### [The problem]
Please return, word for word, the passage of the property sale contract starting with "ARTICLE 6: CLOSING" and going on through "Contract shall control.".

### [Document extract]

If this transaction fails to close as a result of Seller’s default, the ▇▇▇▇▇▇▇ Money shall be returned to Purchaser and Purchaser shall be entitled to enforce specific performance of Seller’s obligation to close this transaction. Irrespective of which remedy Buyer elects under this Section 5.3, upon Seller’s default that is willful or intentional on the part of the Seller (e.g., without limitation, conveyance by Seller to a third party, or a refusal by
Seller to close when otherwise required by this Contract), Buyer shall also be entitled to recover from Seller all of Buyer’s third party costs and expenses incurred in connection with this Contract up to the aggregate amount of
$20,000.
ARTICLE 6: CLOSING
6.1
Closing. The consummation of the transaction contemplated herein (“Closing”) shall occur on the Closing Date through the usual form of deed and money escrow, which the parties shall establish with Escrow Agent. Counsel for the respective parties may execute the escrow instructions, as well as any amendments thereto. In the event of any conflict between the escrow instructions and the provisions of this Contract, as between the parties, the provisions of this Contract shall control.
6.2
Seller’s Deliveries in Escrow. On the Closing Date, Seller shall deliver in escrow to Escrow Agent the following (in form and content reasonably satisfactory to Purchaser):
6.2.1
Deed. A special warranty deed sufficient to vest title in Purchaser as required in Section
3.2 (the “Deed”);
6.2.2
Bill of Sale. Intentionally Omitted;
6.2.3
Assignment of Intangible Personal Property, Service Contracts and Warranties. Intentionally Omitted;
6.2.4
Assignment of Leases, Estoppel Certificates. An assignment of the Leases (including all security deposits and/or other deposits thereunder) (the “Assignment of Leases”), executed by the Seller, with the indemnity agreement described in Section 6.2.3 above, together with the Estoppel Certificate of the Tenant in conformity with Section 4.6 hereof;
6.2.5
Conveyancing or Transfer Tax Forms or Returns. Such conveyancing or transfer tax forms or returns, if any, as are required to be delivered or signed by Seller by applicable state and local law in connection with the conveyance of the Real Property;
6.2.6
FIRPTA. A Foreign Investment in Real Property Tax Act affidavit executed by ▇▇▇▇▇▇;
6.2.7
Authority. Evidence of the existence, organization and authority of Seller and of the authority of the persons executing documents on behalf of Seller reasonably satisfactory to the Title Company;
6.2.8
Rent Roll. Intentionally Omitted;
6.2.9
Terminations. Intentionally Omitted; and
6.2.10
Other Deliveries. Any other Closing deliveries required to be made by or on behalf of
Seller hereunder.

### [Information shown]
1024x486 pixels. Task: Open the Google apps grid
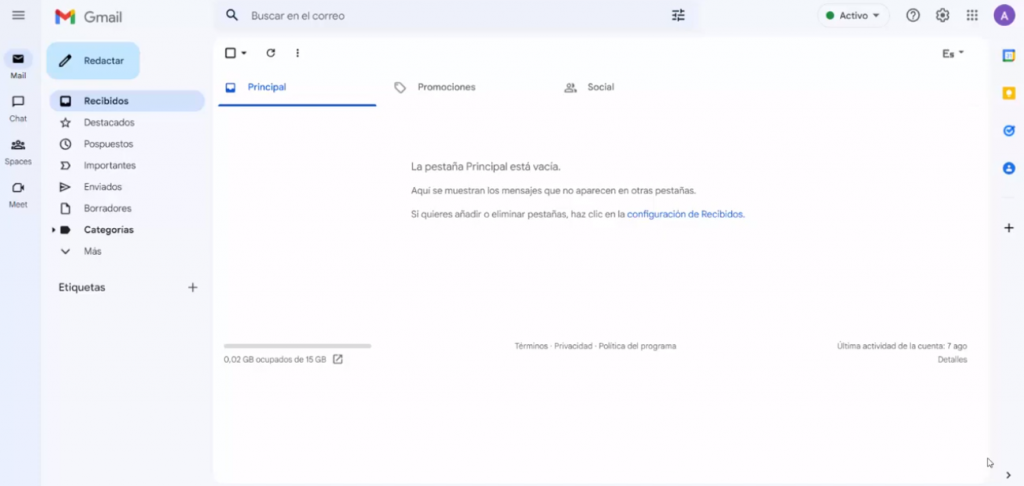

### [Solution to the exercise]
ARTICLE 6: CLOSING
6.1
Closing. The consummation of the transaction contemplated herein (“Closing”) shall occur on the Closing Date through the usual form of deed and money escrow, which the parties shall establish with Escrow Agent. Counsel for the respective parties may execute the escrow instructions, as well as any amendments thereto. In the event of any conflict between the escrow instructions and the provisions of this Contract, as between the parties, the provisions of this Contract shall control.